» WHAT YOU WILL DO
The answer is the exact run of lines in the listing below from the line containing "The image size is (383, 154)." up to and including the line containing "This screenshot has width=410, height=455.", with pictures removed.

» RECORDS PROVIDED
——

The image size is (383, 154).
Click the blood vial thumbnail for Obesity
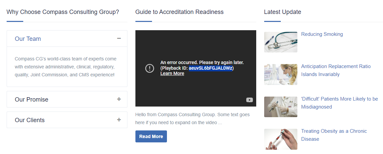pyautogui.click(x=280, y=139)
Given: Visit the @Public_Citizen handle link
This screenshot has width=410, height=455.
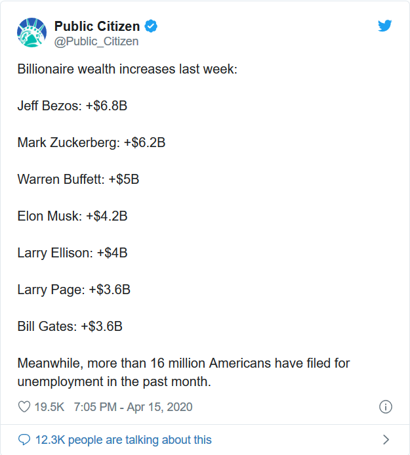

——

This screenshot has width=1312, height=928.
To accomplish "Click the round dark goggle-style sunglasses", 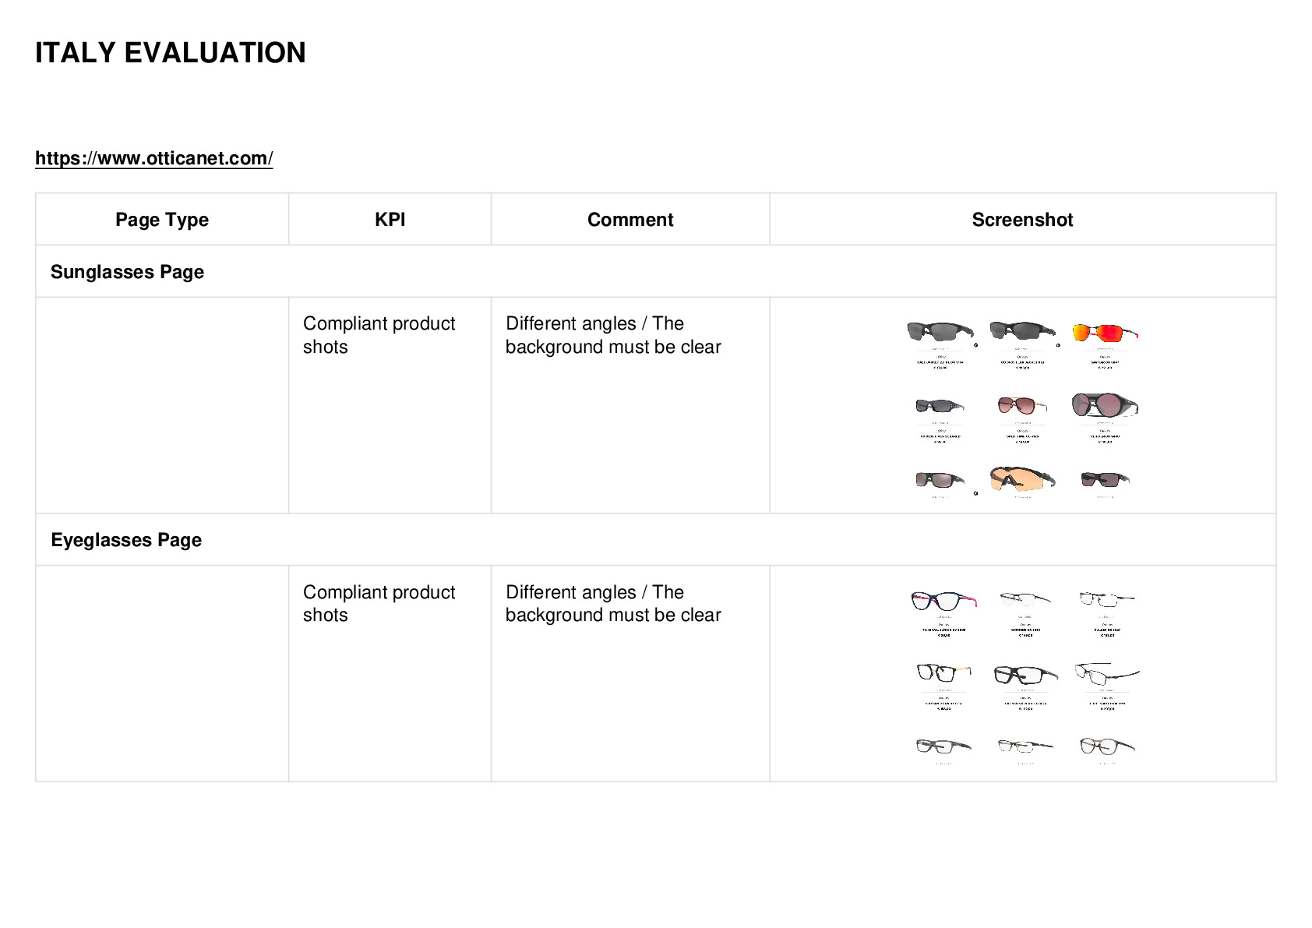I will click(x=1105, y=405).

——

» RESPONSE
The image size is (383, 154).
Click the blood vial thumbnail for Obesity
pyautogui.click(x=280, y=139)
Given: Visit the @Public_Citizen handle link
This screenshot has width=410, height=455.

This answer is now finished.